Il segreto era non far perder la consistenza al pan dorato e non far crepare la glassa di amore eterno. Facile a dire…
Perché? Pare sia la prima parola che ti crepa il cervello. Perché… Perché proprio lei. Perché proprio io. Perché noi. Odore di sottobosco, funghi, muschi, foglie umide a macerare e sangue di Bambina Fumetto, l’odore è aspro, ma buono. L’autunno è la stagione dei boschi, del nostro appennino dolce.

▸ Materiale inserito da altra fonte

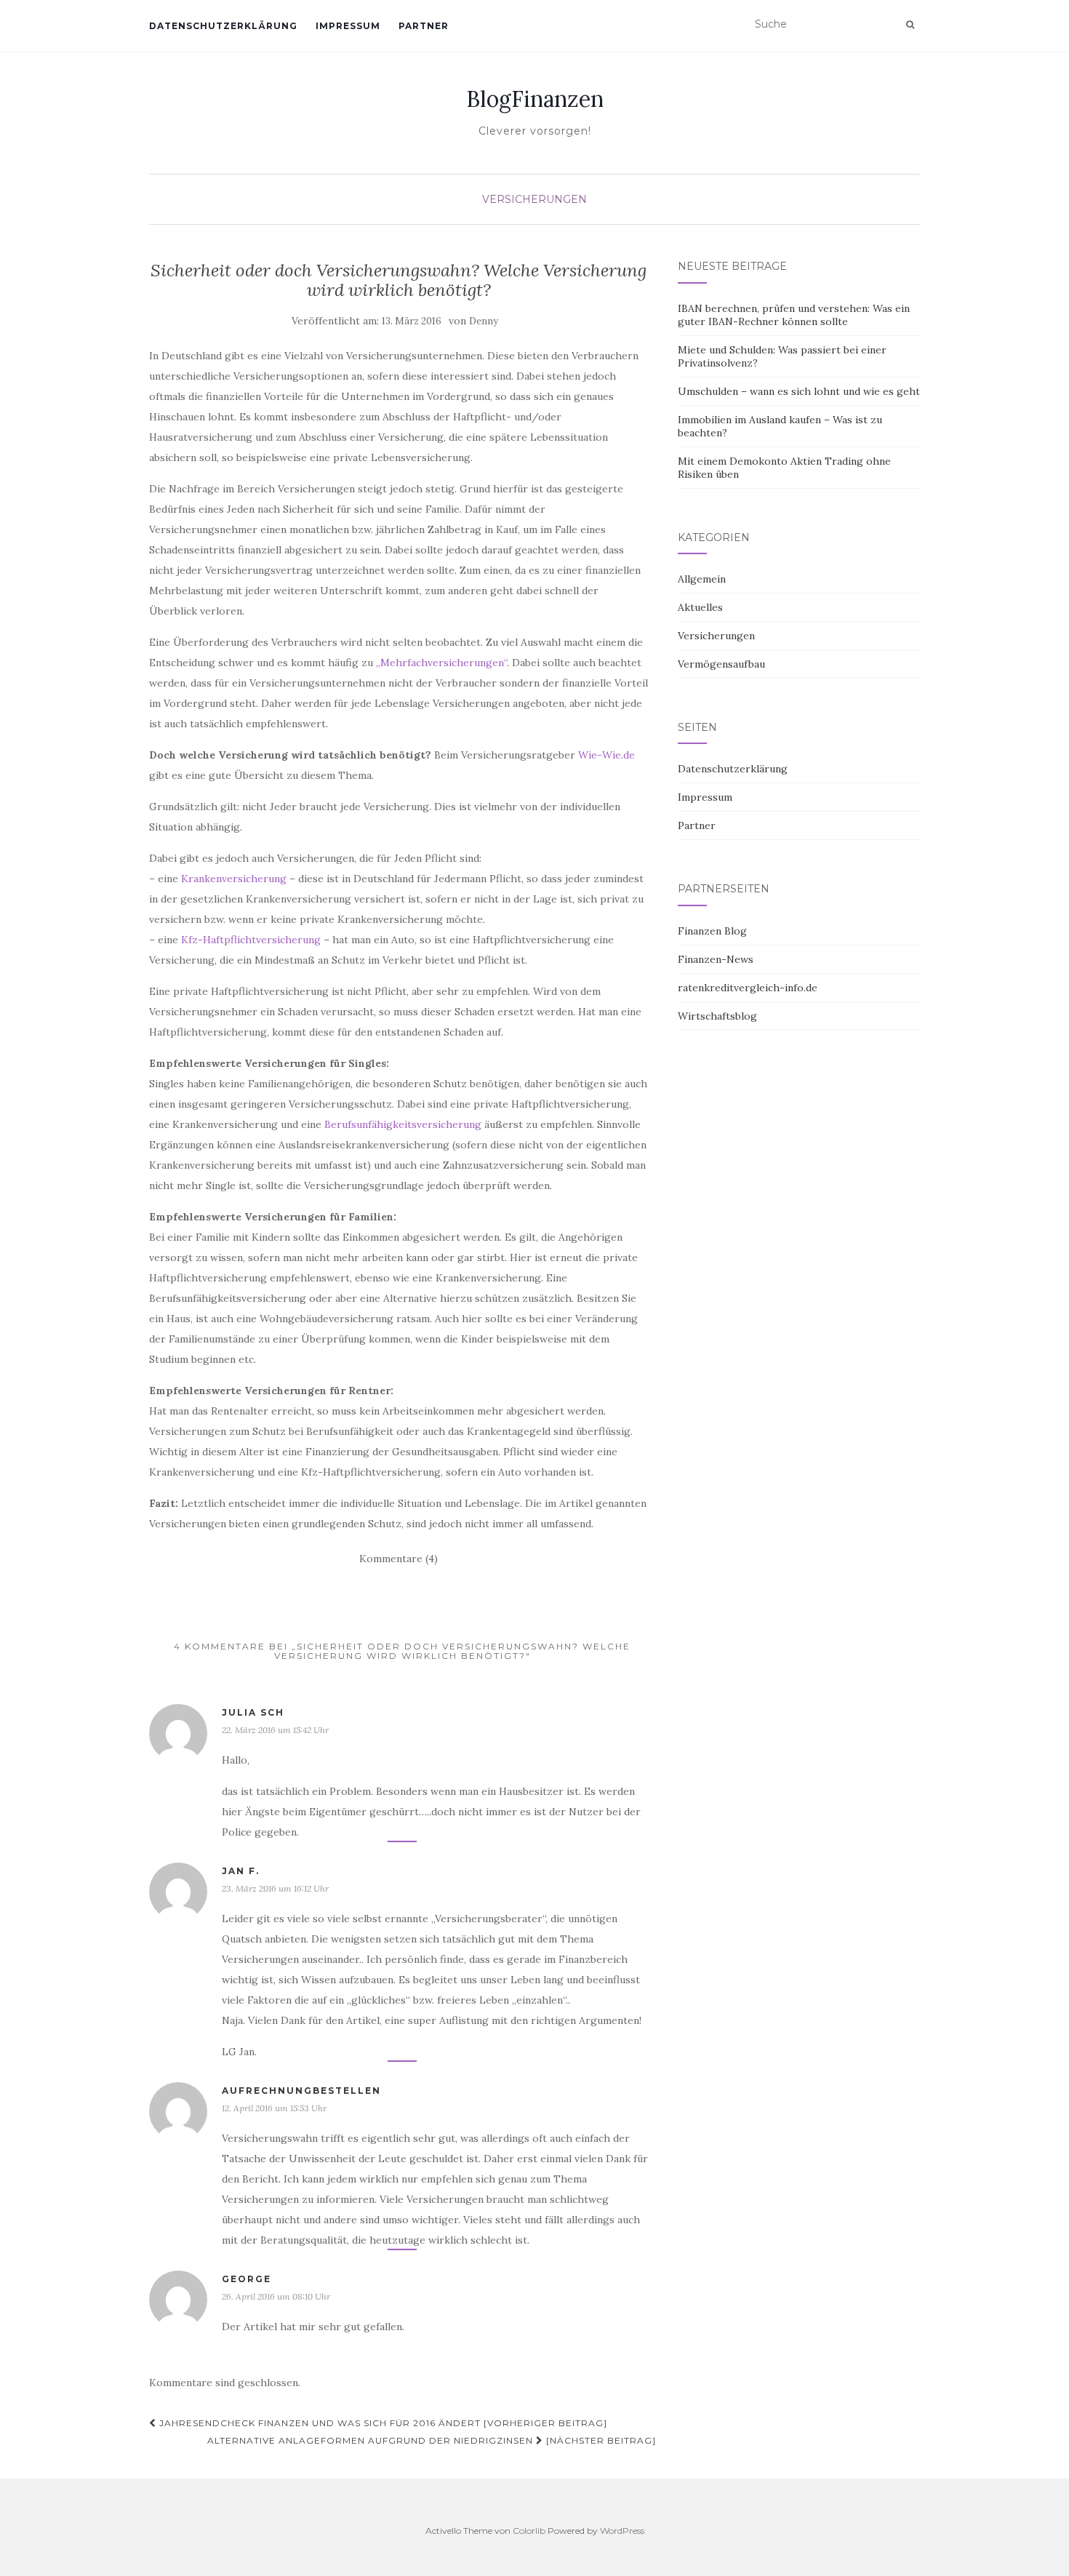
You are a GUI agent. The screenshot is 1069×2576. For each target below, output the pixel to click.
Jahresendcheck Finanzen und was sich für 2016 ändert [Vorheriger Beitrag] (381, 2422)
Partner (424, 25)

Casa Cavallina dice l’indicazione giù di sotto appena lasciato Piancaldoli, già sotto Firenze, le tagliate di carne sono già alte, il pane insipido. Perché. Un caschetto di capelli esce a ventaglio dal mucchio di foglie che ricopre il corpo. Perché devastarle il viso asportando le guance con perizia da chirurgo. Impiastricciarle il seno di caramello e zucchero a velo. Perché. A dare disposizioni ai carubba assonnati c’è l’uomo distinto con lo zigomo tirato e le argomentazioni brillanti, serra i pugni, le nocche diventano bianche, la mano destra è sporca, ha sferrato un pugno a un grosso albero che non si è fatto intimorire e non ha rivelato il mio rifugio. I rifugi degli gnomi. Dà ordini secchi, la voce si fa dura proprio quando la sua confusione e il suo dolore aumenta. E’ quasi figlia sua, prima o poi si sarebbe messo con la donna con le palle.
Lei adesso sta seduta, si tiene il grembo e ondeggia avanti e indietro il capo. PERCHE’PERCHE’PERCHE’PERCHE’… non le esce altro mentre srotola il braccio a un’iniezione di Valium.